Begin with the line that has "[Yelp] (46, 2487)". Give it and every line after it again, exactly, through the end of the entries below.
Start of Provided material
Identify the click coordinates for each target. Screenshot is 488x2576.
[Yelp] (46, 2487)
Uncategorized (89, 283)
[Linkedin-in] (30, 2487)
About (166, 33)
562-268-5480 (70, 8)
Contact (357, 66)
End of Provided material
Exercise solution
[Yelp] (46, 2487)
Uncategorized (89, 283)
[Linkedin-in] (30, 2487)
About (166, 33)
562-268-5480 (70, 8)
Contact (357, 66)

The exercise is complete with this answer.